A Machine Gunner's War by Ernest Albert "Andy" Andrews;David B Hurt;

A Machine Gunner's War by Ernest Albert "Andy" Andrews;David B Hurt;

Author:Ernest Albert "Andy" Andrews;David B Hurt;
Language: eng
Format: epub
ISBN: 9781636241050
Publisher: Casemate Publishers & Book Distributors, LLC
Published: 2022-09-15T00:00:00+00:00


Eilendorf: September 15–18

Early on the morning of September 15, just after breakfast, enemy artillery began hammering our position. There was nothing for us to do but take cover as best we could while H Company awaited orders to resume its advance.

Finally, about two that afternoon, squad leaders, gunners, and assistant gunners set out aboard our company’s jeeps, while the rest of the outfit moved out on foot. With the enemy’s artillery shells continuing to explode around us, we pressed forward a short distance to the northern outskirts of Brand.

After pausing awhile at this location, our column of jeeps took off in a hurry, hoping our speed would make it hard for the enemy to target us. As we raced the mile or so north toward Eilendorf, German snipers, tanks, and artillery kept us under a terrific hail of fire, directed by enemy observers who had a clear view of the entire area.

Upon reaching our objective on the outskirts of Eilendorf about four miles east of the center of Aachen, we immediately took up a defensive position with orders to remain alert for possible German attempts to infiltrate our lines.

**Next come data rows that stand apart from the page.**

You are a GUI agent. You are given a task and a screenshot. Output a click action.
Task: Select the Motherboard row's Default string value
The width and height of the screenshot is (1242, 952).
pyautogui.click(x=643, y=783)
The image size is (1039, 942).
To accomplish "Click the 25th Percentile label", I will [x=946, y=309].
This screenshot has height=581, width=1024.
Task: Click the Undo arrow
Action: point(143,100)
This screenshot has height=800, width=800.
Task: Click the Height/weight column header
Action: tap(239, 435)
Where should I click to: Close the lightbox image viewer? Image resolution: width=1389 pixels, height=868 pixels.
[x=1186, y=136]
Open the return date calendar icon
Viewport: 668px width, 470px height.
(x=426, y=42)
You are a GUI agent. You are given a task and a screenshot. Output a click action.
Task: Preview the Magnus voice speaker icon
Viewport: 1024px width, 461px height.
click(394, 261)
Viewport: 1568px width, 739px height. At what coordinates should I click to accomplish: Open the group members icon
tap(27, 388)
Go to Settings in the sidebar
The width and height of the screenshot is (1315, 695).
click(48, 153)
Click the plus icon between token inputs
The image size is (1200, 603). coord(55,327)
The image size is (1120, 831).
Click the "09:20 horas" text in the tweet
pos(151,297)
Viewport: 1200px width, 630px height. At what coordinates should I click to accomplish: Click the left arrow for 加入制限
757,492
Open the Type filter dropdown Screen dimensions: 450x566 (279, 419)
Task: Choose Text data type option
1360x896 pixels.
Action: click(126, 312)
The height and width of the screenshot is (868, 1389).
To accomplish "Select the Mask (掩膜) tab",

By nightfall on September 15, troops from our 2nd Battalion had entered Eilendorf and captured a number of pillboxes in the Schill Line east of the town. Part of the main belt of the Siegfried Line fortifications, this sector of the Schill Line ran along the Verlautenheide Ridge, the high ground that extended southeast from the village of Verlautenheide down toward the town of Stolberg. While our rapid advance left Aachen surrounded on the west, south, and east, the Germans were putting up stiff resistance and pouring reinforcements into the area in an effort to prevent the city’s full encirclement and capture.

On the following day of September 16, 2nd Battalion infantry finished clearing Eilendorf of enemy troops and H Company shifted its command post into the center of town. But while we were working to secure our newly won position, the Wehrmacht still possessed one big advantage.

With the Germans still holding the high ground in the nearby village of Verlautenheide, a little over a mile northwest of Eilendorf, and Crucifix Hill (Hill 239) a further half a mile northwest of that, enemy observers possessed superb vantage points from which to monitor our lines, exposing our whole position to highly accurate enemy shelling.

At our machine-gun platoon’s new front-line position in the hilly ground just east of Eilendorf, German mortar fire was especially heavy and deadly. Unlike the whistle of an incoming artillery shell that could be heard before it exploded, the hissing sound made by a descending mortar round often came too late for us to take cover.

During a pause in the German shelling, we watched as American and Luftwaffe pilots fought running dogfights through the skies overhead, but our interest in the aerial spectacle quickly faded when enemy fire resumed. That evening, brilliant flashes lit the horizon as our mortar and artillery crews engaged their German counterparts in an intense, thunderous exchange of fire.